◆ Exercise
Arrange everything in the listing from the line containing "Find the location of a" down to the last line as a numbered list, skipping blank lines. Leave the pictures out.
==============================
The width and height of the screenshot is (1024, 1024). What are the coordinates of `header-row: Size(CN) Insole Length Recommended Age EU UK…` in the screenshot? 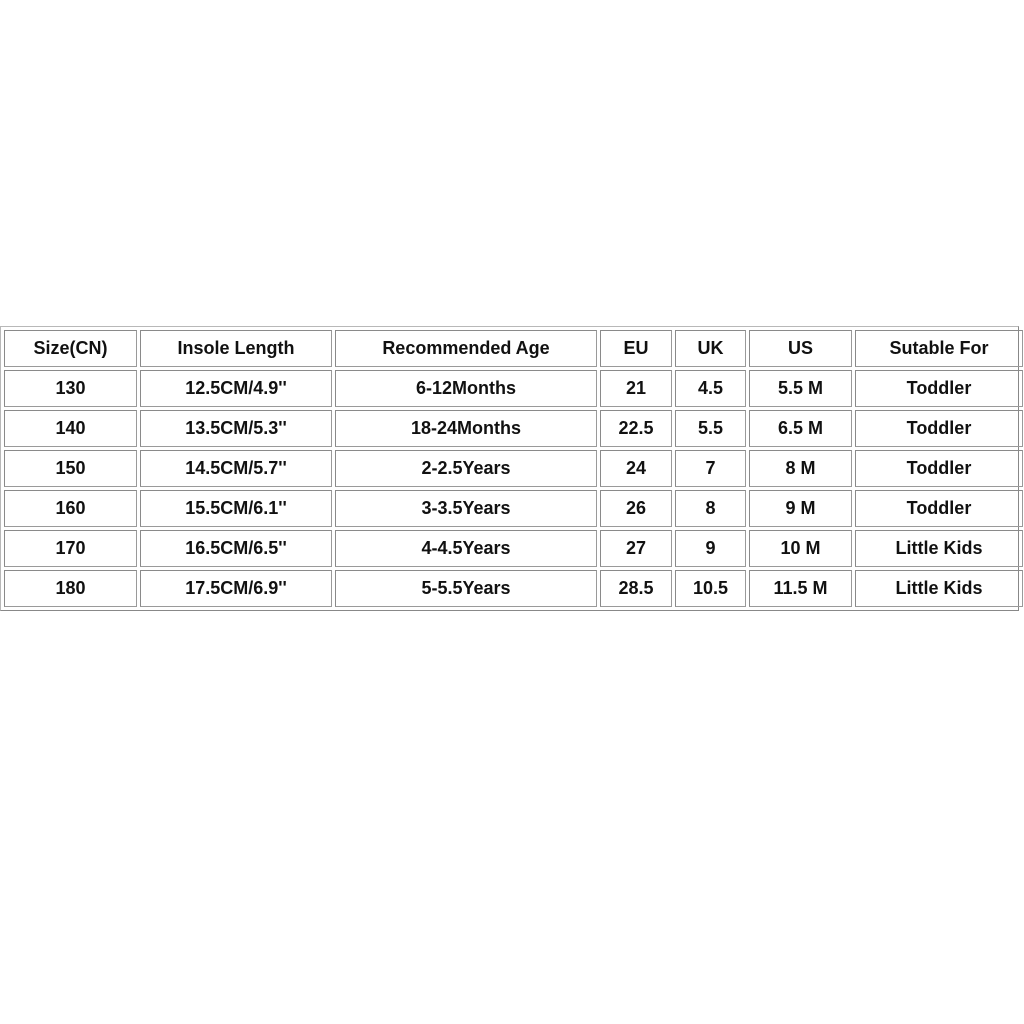 It's located at (514, 348).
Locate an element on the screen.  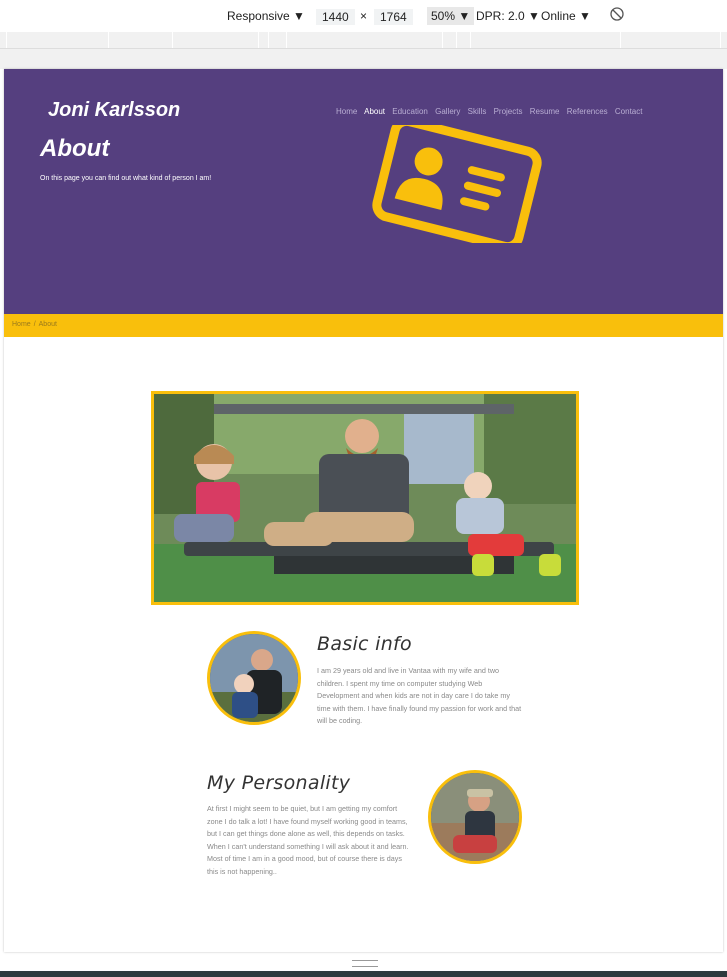
nav-resume: Resume is located at coordinates (545, 112).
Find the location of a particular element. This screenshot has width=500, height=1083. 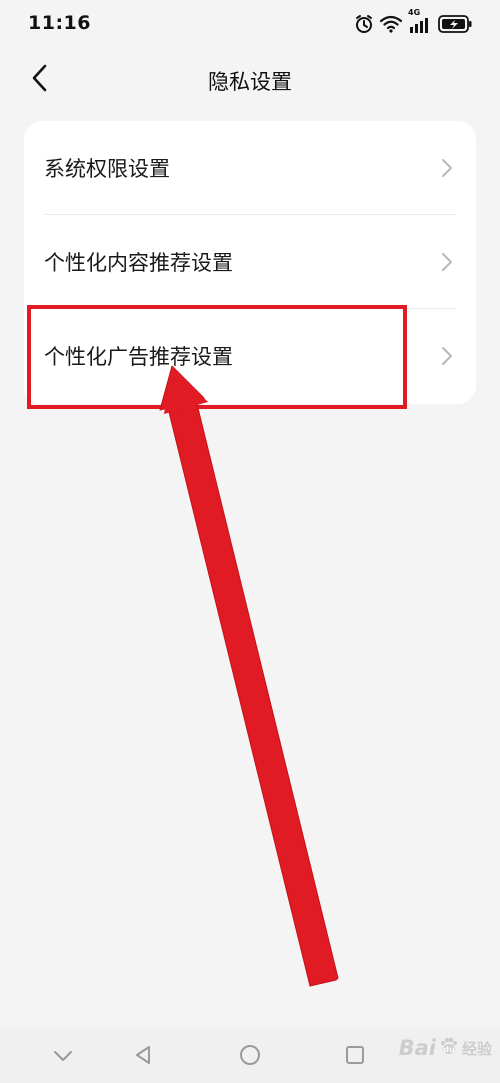

paw-icon: du is located at coordinates (449, 1048).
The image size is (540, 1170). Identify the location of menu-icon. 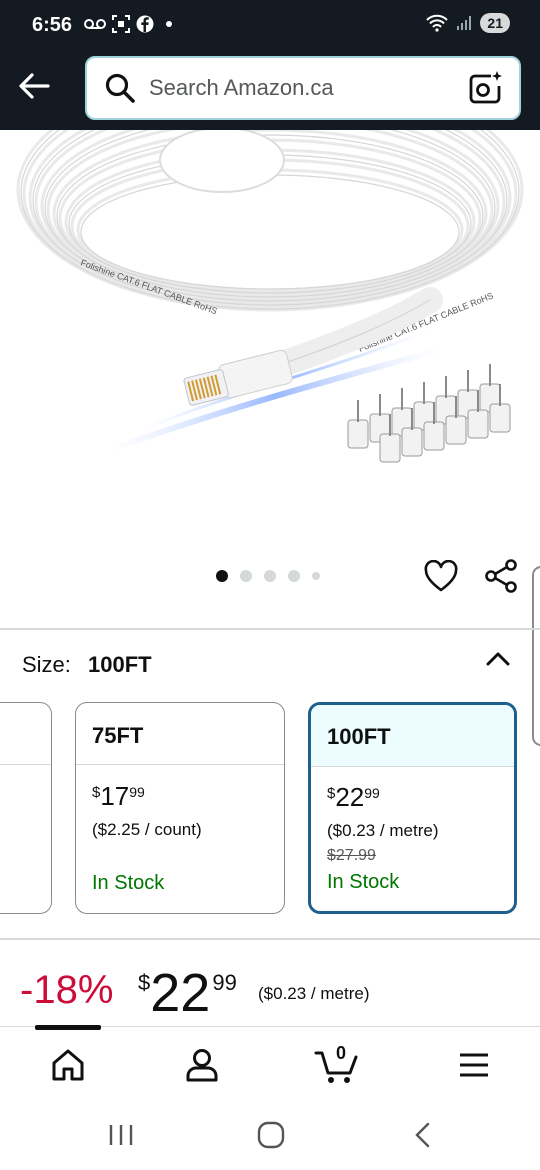
(474, 1065).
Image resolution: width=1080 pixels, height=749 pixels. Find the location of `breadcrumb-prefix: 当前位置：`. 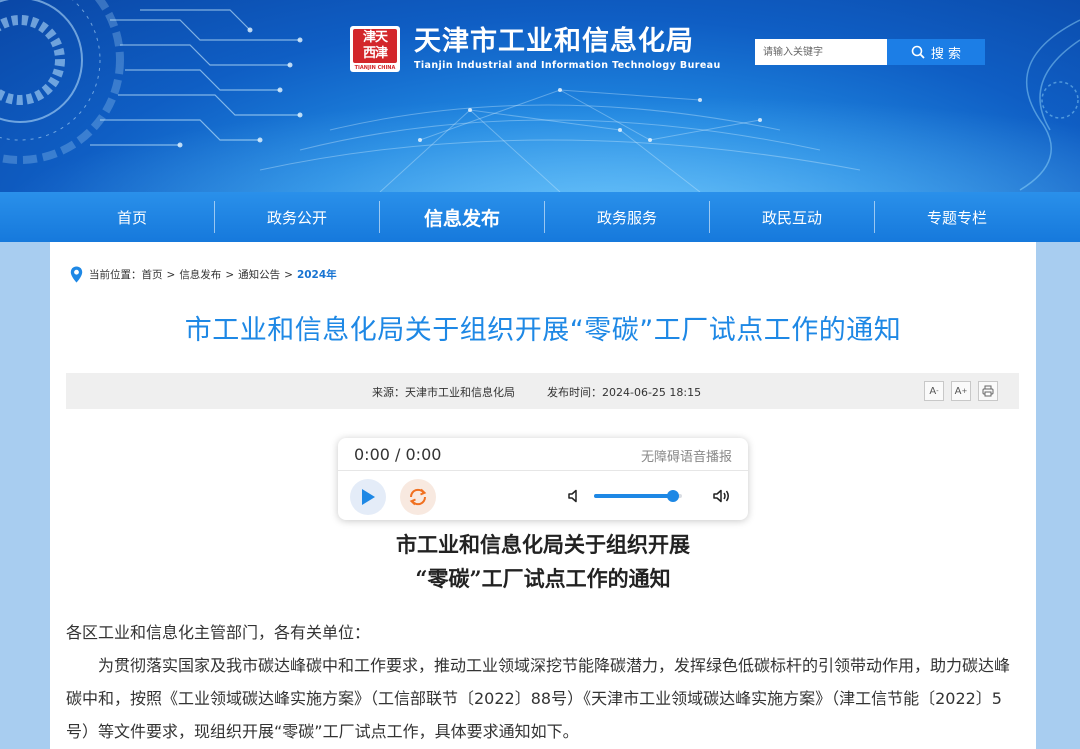

breadcrumb-prefix: 当前位置： is located at coordinates (116, 275).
==============================
◆ Exercise result
1. Find the location of a particular element. This screenshot has width=500, height=1083. 
2. paw-icon: du is located at coordinates (449, 1048).
3. The image size is (540, 1170). Identify the location of menu-icon. 
4. (474, 1065).
5. Image resolution: width=1080 pixels, height=749 pixels. Find the location of `breadcrumb-prefix: 当前位置：`. 
6. breadcrumb-prefix: 当前位置： is located at coordinates (116, 275).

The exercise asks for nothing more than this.